STATUS OF LIBERTY

Do us a favor
hold back
on your tired, your poor.
We’re no longer real hot
on those yearning to be free.
We left it on the plaque
but no one’s supposed
to read them anyway.
Take the hint,
we closed the Island,
made it a museum
that ought
to tell you something.
Emma’s dead, get it,
and Lazarus, well
just read your Bible.
We closed the sweatshops
and shipped out
all those menial jobs
to Mexico and the Far East
so you’re of little good
to us now.

So stay home
at least until you’re fluent
and can speak at least
one Scandinavian language.

First appeared in 45 Poems of Protest,Eleventh Transmission, 2019
https://waxpoetryart.com/eleventh/2019/faber.html

FORKED TONGUE

I can’t tell you how long
it’s been since I’ve seen
a snake around here, mostly
because my sense of time
has limits of a decade.

I read that they are plentiful
in the Everglades, hunted
as an invasive species, which
probably stands to reason
since our hatred is by now

of Biblical proportions, and we
have learned to love goats,
so, it is the snake that now
is consigned to be the source
of all our errors and failings.

And were that not enough,
you cannot trust what a snake
says for obvious reasons, but you
must ignore that the hummingbird
beloved by all, also has a forked tongue.

SABBATH

Fourth floor, Antwerp Hilton,
night encasing the Schelde,
ragout of boar and claret
slowly regurgitating, I pause
ancient words, stutteringly said,
hand on my head a shoddy cover
two parts of eight fully remembered
one section only in part,
turning East or a best guess.
I ask nothing, or perhaps too much
it is hard to know, CNN International
offers no clue, no guidance,
head bowed, knees bent
the carpet has a burn hole,
Ani, I am, I do hear
I always hear, now rest
and share my peace.


First Appeared in Oasis: A Literary Magazine, Vol. 6, No. 2, October-December 1997.

BELLY OF THE BEAST

From within the belly of the beast
Sheol is a placid place, removed
from the waves rattling the timbers,

silent of the cries of the men
berating their fate, uncertain
as to the cause of their discomfort.

Let Nineveh burn, lets its people
scatter to the streets, let the King
stare out at the destruction and wonder.

He should need no prophet, no seer,
no interpreter of dreams to know
why all about him lies in ruin.

Inside the belly of the beast
it is warm, and comforting,
a womb from which one

should have no desire to be
cast out upon the land, or to drown
in the swirling waters of the angry sea.

There is only the hunger in the bowels,
and the blackness of a thousand nights,
a blackness darker than the shade

of the tree, which withers in the heat,
of the waters which disappear
before quenching the endless thirst.

Within the belly of the beast
there is no sound, no voice
to draw forth thoughts, no dreams

to disrupt the sleep that will not come,
only the void and the silence
and the cries that echo off baleen walls.
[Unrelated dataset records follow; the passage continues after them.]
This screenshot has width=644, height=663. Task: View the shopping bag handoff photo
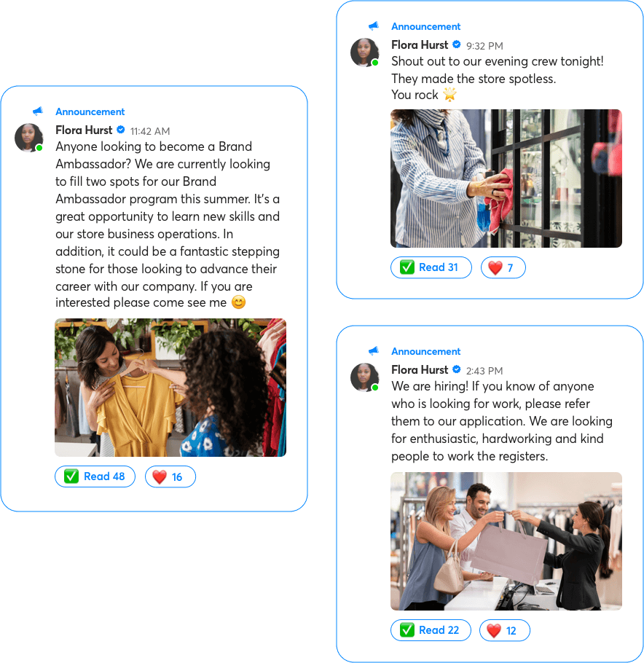506,541
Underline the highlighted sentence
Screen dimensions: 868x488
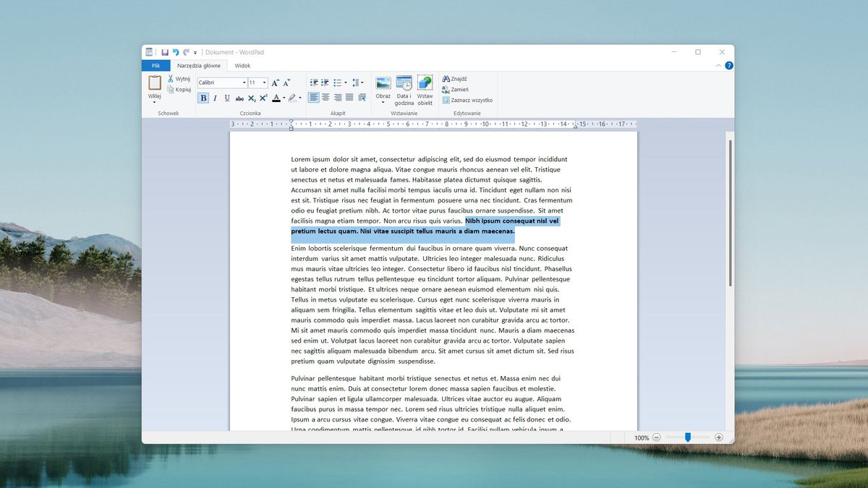[227, 98]
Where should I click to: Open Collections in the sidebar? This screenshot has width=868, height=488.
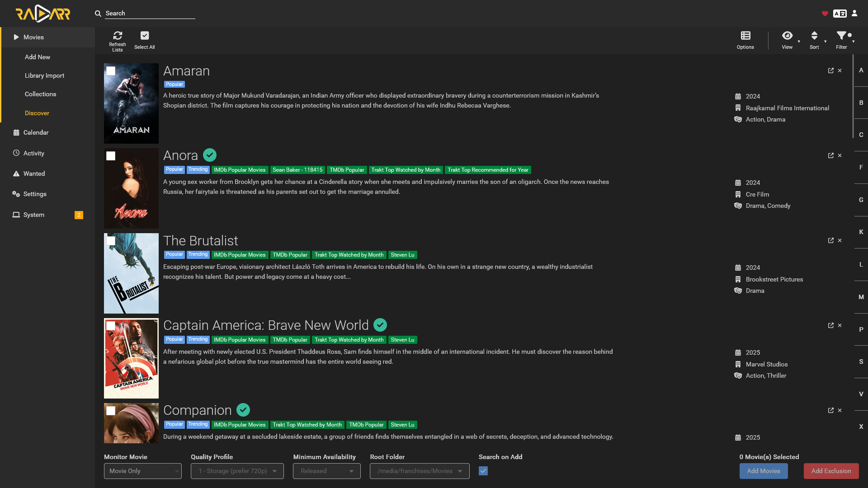(41, 94)
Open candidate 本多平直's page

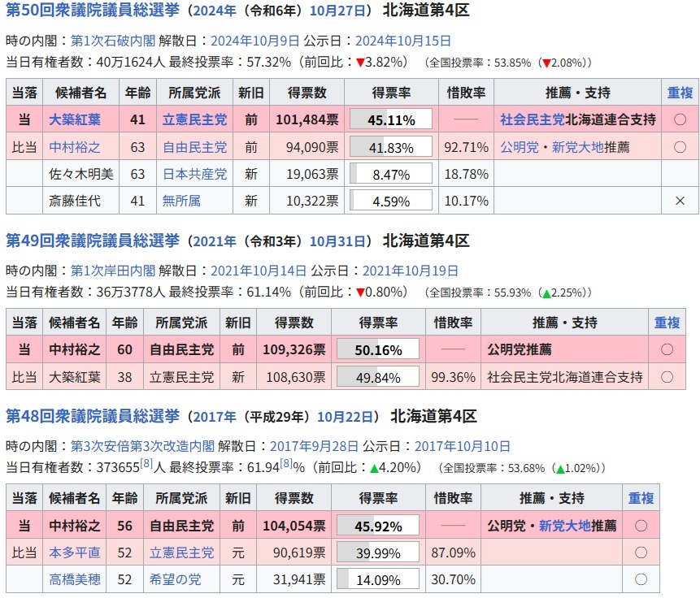click(x=74, y=553)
Nineveh lies in ruin, Sodom a pillar
of salt, the walls of Jerusalem lie
a jumble of stones, the oil of the lamp

seeps into the arid ground, and only
the weed springs forth to mark
the graves of the forgetting people.


First Appeared in A Writer’s Choice, Vol. 2, No. 1, Spring 1999

OH, NOAH

It has rained for uncounted days on end
and we half expect one of our neighbors
to begin building an ark, so we look
through the falling drops for pets to line up

in double file ranks, seeking selection
for a journey they know must be coming.
Overhead, the dove sits in the maple
knowing his time to star will soon arrive

but unsure where there could possibly be
a Russian olive tree within flight range
but then, as the sewer drains overflow
he knows any branch will complete his work.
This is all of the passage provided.